Looks like you are going to have a fish fry with that catch! :thumbsup:


----------



## FishWalton (Jul 22, 2010)

Not many but nice cats. Maybe by end of next week you can chase those cats on the Choctaw. High water all summer is bound to produce some good fishing when the level gets down

There was a short period of a good bream bite when the Caryville level was 8 ft, but it lasted only a few days. More rain brough another 16 ft flood which we are just now gettig over. 

Better get out there while you can. School is breathing down your neck.


----------



## CatHunter (Dec 31, 2008)

I met an ol commercial fisherman on the Alabama river some years back catfish jugging. His boat was almost about to sink with blue cats. He showed me his trick he uses, he keeps his baits under 1 foot from the surface. Some baits are even 6 inches below the jug, he runs up river a few miles dumps the jugs then runs back down river and waits for them to float back down. He says he does not stay with the jugs because it disturbs the water and spooks the fish. While he waits for the first signs of jugs coming back down he Rod n reel fishes to pick up a few other cats. 

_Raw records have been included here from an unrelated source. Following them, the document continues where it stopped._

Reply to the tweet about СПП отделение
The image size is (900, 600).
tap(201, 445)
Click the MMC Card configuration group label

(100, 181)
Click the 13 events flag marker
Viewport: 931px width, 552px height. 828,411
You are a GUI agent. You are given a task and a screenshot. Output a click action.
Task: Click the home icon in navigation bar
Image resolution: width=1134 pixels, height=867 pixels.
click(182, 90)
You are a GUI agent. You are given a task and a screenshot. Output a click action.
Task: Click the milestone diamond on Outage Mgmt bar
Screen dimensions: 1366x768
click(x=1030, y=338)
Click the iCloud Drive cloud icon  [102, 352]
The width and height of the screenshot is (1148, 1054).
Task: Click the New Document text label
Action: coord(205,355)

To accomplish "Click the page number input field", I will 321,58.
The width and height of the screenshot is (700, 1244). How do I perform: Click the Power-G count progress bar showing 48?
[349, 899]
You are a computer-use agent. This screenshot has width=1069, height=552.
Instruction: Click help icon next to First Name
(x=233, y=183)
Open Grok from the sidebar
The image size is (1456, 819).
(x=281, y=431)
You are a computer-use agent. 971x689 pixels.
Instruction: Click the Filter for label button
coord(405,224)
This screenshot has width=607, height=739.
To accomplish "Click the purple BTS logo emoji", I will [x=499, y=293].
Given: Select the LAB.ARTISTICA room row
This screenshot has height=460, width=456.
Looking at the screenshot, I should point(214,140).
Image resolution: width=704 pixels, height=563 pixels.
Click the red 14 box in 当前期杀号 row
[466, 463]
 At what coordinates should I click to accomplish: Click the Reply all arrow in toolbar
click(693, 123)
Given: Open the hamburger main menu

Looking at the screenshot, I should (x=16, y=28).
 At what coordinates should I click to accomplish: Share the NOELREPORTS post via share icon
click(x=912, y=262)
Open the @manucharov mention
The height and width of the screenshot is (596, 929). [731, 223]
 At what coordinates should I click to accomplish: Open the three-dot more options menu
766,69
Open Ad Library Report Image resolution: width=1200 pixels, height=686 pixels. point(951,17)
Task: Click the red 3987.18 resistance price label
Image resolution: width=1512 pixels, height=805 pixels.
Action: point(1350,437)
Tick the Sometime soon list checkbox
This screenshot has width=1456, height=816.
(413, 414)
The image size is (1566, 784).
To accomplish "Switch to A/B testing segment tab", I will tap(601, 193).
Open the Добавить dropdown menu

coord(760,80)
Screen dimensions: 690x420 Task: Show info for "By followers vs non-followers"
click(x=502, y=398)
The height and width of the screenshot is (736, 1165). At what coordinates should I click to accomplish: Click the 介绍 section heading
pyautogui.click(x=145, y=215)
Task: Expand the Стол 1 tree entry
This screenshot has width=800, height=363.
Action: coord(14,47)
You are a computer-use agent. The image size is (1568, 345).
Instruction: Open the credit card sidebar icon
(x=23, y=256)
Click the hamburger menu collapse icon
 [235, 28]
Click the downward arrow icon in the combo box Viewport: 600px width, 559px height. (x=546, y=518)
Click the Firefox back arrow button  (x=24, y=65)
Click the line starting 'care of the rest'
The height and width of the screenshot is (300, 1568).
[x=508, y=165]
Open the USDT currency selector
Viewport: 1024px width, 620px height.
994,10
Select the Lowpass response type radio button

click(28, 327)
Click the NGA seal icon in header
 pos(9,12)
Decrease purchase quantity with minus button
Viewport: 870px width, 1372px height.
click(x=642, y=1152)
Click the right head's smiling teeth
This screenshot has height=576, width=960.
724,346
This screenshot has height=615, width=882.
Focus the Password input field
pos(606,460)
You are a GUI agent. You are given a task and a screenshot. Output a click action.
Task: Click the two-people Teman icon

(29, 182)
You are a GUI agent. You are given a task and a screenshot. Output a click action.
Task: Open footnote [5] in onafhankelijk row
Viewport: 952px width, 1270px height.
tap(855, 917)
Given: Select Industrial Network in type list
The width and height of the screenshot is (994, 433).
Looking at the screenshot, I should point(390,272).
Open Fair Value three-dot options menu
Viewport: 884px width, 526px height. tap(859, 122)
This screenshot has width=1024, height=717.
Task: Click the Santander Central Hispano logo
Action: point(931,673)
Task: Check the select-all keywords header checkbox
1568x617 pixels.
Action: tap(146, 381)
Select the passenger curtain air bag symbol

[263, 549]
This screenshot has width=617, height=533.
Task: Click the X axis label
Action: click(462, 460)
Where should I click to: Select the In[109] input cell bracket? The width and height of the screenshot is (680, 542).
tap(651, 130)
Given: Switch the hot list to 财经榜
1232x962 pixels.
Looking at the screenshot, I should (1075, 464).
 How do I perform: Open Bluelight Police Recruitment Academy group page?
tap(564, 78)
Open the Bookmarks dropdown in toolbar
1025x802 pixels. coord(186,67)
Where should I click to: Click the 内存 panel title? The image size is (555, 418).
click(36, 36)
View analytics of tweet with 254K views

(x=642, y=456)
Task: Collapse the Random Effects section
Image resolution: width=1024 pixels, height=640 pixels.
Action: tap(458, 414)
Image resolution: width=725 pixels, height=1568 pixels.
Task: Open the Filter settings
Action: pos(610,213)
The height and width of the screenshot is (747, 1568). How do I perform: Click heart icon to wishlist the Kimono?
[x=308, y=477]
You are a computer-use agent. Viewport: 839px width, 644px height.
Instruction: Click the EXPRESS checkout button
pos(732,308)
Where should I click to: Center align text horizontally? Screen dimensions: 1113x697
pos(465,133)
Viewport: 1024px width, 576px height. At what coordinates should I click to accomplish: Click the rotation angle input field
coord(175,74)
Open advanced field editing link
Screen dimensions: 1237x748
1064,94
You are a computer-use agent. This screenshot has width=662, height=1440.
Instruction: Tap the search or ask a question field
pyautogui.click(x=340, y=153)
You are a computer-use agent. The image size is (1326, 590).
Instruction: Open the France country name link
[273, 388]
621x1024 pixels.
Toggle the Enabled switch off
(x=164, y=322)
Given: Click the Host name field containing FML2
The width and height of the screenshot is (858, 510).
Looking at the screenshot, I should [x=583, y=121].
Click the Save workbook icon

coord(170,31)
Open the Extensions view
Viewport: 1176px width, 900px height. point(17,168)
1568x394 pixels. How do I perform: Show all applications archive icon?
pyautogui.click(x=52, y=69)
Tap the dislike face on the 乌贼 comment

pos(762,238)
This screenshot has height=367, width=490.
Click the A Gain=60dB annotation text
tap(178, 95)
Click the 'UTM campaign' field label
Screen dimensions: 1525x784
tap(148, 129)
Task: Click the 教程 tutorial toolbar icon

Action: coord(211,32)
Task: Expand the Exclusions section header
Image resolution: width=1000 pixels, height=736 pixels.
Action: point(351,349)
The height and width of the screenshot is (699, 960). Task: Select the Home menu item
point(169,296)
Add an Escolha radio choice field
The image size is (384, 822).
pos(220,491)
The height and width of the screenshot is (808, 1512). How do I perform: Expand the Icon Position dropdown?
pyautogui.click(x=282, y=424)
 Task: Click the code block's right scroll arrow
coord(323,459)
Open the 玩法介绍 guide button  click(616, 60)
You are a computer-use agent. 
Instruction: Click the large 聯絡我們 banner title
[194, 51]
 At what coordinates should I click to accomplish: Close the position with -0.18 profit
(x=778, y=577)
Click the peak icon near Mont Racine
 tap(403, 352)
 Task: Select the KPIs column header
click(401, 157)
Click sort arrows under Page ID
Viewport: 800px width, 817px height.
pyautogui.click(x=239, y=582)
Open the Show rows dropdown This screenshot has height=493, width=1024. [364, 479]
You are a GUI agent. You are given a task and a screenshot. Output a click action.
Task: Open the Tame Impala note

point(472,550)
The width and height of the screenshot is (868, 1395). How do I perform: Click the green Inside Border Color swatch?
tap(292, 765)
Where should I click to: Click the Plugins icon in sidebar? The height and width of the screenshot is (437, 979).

I built a few jugs myself and have tried this method a few times on the Big A and absolutely smashed the cats. Keep them high is the trick.


----------



## skiff89_jr (Apr 1, 2011)

I have a variety of depths and from my few trips of jugging I haven't noticed them liking any particular depths. May add a few more short ones to test that out.


----------



## skiff89_jr (Apr 1, 2011)

fishwalton said:


> Not many but nice cats. Maybe by end of next week you can chase those cats on the Choctaw. High water all summer is bound to produce some good fishing when the level gets down
> 
> There was a short period of a good bream bite when the Caryville level was 8 ft, but it lasted only a few days. More rain brough another 16 ft flood which we are just now gettig over.
> 
> Better get out there while you can. School is breathing down your neck.


I'm hoping to get out there at the end of this coming up week as long as work schedule permits. Might go up to Geneva.


----------



## FishWalton (Jul 22, 2010)

*ream*

Me too, if the river will stay on the down trend it should be about right by end of week. My freezer bream supply is about gone.


----------